# What the exercise asks:
In the passage about young voters below, revise the stretch that begins at "I suspect what" and ends after "in higher numbers.", putting "alliance" in place of "coalition".

I suspect what is really happening is that the coalition that was largely unsuccessful in the 2019 council elections thinks an at-large system would benefit them electorally. There is plenty of historical evidence that could be the case. However, even that assumption is likely wrong. What is actually happening is millennial and Gen Z voters are organized and turning out in higher numbers.

Millennial and Gen Z voters are extremely progressive. A Pew study from January of last year indicates that both groups overwhelmingly believe in confronting the exigent threat of climate change, urgently organizing for racial equity, and boldly doing so through the power of government action. These politics have been shaped by decades of stagnation in wages and benefits, unpaid internships, student debt, barriers to home ownership, and rising rents. Another recent Pew study ominously found that a majority of Americans age 18-29 now live with their parents, more than any time since the Great Depression.

# Entries provided:
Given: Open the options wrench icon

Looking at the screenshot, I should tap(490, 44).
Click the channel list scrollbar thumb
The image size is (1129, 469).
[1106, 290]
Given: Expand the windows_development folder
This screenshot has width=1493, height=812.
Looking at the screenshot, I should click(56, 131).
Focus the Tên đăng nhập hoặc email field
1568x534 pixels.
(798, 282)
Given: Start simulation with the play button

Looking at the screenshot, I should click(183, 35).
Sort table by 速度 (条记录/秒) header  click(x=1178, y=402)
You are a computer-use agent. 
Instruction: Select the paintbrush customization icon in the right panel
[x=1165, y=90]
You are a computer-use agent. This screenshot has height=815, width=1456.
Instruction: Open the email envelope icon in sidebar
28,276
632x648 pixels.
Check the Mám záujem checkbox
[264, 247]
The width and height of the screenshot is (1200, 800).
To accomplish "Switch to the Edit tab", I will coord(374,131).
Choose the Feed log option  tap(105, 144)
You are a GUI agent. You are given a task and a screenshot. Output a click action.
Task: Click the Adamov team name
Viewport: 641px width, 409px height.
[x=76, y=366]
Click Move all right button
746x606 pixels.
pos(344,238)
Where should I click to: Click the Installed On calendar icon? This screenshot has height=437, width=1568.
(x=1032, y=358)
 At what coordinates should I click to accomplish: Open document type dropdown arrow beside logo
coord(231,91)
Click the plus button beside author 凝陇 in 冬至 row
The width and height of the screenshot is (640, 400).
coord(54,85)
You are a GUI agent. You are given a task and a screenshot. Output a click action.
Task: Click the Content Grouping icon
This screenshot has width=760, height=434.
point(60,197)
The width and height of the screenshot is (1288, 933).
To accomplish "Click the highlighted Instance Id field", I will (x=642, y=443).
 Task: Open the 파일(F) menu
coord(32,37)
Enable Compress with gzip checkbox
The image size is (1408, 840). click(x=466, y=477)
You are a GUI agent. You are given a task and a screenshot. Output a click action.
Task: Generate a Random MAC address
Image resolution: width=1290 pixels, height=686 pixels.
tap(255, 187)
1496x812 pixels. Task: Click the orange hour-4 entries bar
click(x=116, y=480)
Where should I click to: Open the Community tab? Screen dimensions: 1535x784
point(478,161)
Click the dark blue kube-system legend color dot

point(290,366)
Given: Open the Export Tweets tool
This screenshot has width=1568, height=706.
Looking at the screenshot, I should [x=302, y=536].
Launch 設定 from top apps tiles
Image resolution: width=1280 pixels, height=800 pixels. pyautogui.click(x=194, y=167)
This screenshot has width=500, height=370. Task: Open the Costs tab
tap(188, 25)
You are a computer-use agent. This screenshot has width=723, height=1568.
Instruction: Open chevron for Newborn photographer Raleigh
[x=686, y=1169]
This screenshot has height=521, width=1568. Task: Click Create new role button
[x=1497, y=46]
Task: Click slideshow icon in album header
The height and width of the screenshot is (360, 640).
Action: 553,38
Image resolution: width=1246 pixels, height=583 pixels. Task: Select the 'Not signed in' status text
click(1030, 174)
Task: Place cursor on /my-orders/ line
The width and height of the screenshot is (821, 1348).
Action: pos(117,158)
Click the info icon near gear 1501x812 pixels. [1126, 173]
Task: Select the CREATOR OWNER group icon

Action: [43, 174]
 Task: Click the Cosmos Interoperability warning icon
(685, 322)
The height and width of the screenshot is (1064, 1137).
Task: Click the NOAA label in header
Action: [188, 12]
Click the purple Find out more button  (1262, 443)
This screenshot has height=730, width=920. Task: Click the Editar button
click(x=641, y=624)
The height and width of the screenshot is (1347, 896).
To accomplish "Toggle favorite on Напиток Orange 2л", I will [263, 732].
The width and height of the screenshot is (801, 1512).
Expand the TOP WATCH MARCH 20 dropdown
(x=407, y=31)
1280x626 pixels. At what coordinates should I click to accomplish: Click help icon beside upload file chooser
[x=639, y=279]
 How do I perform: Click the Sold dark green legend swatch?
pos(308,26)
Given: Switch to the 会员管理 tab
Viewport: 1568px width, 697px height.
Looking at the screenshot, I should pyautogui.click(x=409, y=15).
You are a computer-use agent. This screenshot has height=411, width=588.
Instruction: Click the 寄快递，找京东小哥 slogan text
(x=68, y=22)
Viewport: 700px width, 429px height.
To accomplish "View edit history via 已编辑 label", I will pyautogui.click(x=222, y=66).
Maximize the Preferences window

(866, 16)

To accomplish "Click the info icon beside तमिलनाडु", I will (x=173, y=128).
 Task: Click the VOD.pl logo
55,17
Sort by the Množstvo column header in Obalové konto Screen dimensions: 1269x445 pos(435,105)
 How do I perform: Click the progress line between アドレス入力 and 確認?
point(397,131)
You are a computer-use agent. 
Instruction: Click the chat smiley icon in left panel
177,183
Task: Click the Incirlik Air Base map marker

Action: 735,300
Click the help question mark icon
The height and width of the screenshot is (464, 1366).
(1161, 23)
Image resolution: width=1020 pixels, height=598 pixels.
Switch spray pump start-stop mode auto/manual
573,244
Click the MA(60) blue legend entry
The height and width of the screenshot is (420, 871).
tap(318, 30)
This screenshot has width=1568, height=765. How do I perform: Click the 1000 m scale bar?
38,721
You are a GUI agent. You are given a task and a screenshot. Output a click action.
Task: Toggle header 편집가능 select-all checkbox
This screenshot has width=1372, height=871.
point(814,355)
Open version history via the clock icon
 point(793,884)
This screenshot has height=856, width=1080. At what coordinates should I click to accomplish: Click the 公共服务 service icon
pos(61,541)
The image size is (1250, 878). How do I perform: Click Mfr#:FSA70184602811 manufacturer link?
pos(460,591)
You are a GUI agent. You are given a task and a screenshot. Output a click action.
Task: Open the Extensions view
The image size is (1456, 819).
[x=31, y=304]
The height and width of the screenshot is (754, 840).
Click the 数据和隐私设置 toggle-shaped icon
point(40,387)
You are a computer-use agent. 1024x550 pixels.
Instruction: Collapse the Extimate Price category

# Complete response:
I suspect what is really happening is that the alliance that was largely unsuccessful in the 2019 council elections thinks an at-large system would benefit them electorally. There is plenty of historical evidence that could be the case. However, even that assumption is likely wrong. What is actually happening is millennial and Gen Z voters are organized and turning out in higher numbers.